Somos un animal de costumbres y morirse, en el fondo, no es más ni menos que perder la costumbre de estar vivo. Nos hacemos a todo. Todo es cuestión de acostumbrarse y desacostumbrarse. Pronto nos acostumbraremos a no leer artículos sobre la tos como el que publicó este diario el sábado pasado. De hecho, llevamos varios años desacostumbrándonos a que en la prensa escrita se escriba sobre asuntos como el de la tos, el humo del tabaco o la nube que pasa. Asuntos de muy poca enjundia periodística, sin mordiente política o social. Hay que comprometerse con la realidad, eso dicen o gritan los que viven de decir y gritar estas cosas. Lo demás es vulgar escapismo. Hay que hablar, por lo tanto, de Maragall y de Carod Rovira o, en su defecto, de la Pantoja y de Julián Muñoz. Del rosa al amarillo, igual que en la película de Summers, pero un poco peor. Una especie de vuelta al socialrealismo pasado por el chino del mercado. Hay que comprometerse, es la cuña que suena a todas horas. Vayan acostumbrándose los perezosos y olvídense de toses y de nubes que pasan y escriban su columna sobre Carod Rovira. El tener la cabeza en las nubes no lleva a nada bueno: uno puede acabar en el loquero o en la cola del paro.
Cuando el franquismo nos acostumbramos, por falta de libertad y de redaños, a vivir con la boca cerrada, tan rica y tristemente. Floreció entonces un columnismo remecido y capón que hizo de la voluta de humo, de la tos y la nube que pasa una obra de arte. El problema es que entonces había que toser, y algunos consiguieron convertirse, a fuerza de costumbre y de talento, en auténticos virtuosos de la tos. Durante mucho tiempo, nadie echó aquí de menos la posibilidad de leer sobre otras cosas que no fueran la tos, el humo del tabaco o la nube que pasa. Eso pasaba.

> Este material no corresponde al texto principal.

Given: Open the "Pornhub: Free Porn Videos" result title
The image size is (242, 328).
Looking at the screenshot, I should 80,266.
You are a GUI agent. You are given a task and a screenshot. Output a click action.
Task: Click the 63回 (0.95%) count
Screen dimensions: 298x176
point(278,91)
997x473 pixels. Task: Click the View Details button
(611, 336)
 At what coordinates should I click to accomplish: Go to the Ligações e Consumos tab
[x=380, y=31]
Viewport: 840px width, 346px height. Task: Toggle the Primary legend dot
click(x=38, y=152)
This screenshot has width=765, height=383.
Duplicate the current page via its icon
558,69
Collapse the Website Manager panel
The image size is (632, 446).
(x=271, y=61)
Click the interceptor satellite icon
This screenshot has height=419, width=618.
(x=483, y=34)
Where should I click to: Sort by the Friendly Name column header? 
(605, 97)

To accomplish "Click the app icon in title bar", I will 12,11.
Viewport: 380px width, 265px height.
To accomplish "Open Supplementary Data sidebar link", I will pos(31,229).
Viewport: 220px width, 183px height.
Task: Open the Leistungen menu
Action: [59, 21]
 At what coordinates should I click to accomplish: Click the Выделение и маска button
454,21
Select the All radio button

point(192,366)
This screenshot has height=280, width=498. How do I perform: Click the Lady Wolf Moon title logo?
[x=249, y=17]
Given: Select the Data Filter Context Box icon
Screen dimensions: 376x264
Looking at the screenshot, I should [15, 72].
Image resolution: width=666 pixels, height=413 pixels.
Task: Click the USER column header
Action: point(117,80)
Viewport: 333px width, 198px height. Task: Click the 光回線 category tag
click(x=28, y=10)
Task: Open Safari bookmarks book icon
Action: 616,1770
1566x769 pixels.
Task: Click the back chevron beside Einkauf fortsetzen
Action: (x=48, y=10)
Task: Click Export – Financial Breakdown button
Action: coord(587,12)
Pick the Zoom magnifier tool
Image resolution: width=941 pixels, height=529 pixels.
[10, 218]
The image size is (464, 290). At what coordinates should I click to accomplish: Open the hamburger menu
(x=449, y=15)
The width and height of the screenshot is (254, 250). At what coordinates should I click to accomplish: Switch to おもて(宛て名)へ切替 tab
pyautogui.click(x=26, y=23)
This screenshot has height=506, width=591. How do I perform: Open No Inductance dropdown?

Ahora lo que sucede es que la democracia (que es el lugar idóneo para hablar de la tos, el humo del tabaco y la nube que pasa) nos obliga a arrumbar en el ángulo oscuro del salón esta clase de asuntos. Somos libres de hacer (y de escribir) lo que nos dé la gana. Pero están los lectores. Está el público. Está el mercado libre, cada día más libre, quizás lo único libre que nos queda. Y en el mercado, claro, toser está mal visto, tanto como fumar. Quienes bajo la dictadura no redactaron una sola línea siquiera sospechosa, hoy viven en un eterno compromiso mercantil y moral (debeladores profesionales de villanos como Aznar, Zapatero, Ibarretxe o el último muñeco del guiñol: Carod Rovira). Uno empieza a pensar que a esta democracia sólo pueden salvarla la tos, el humo del tabaco o esa nube que pasa.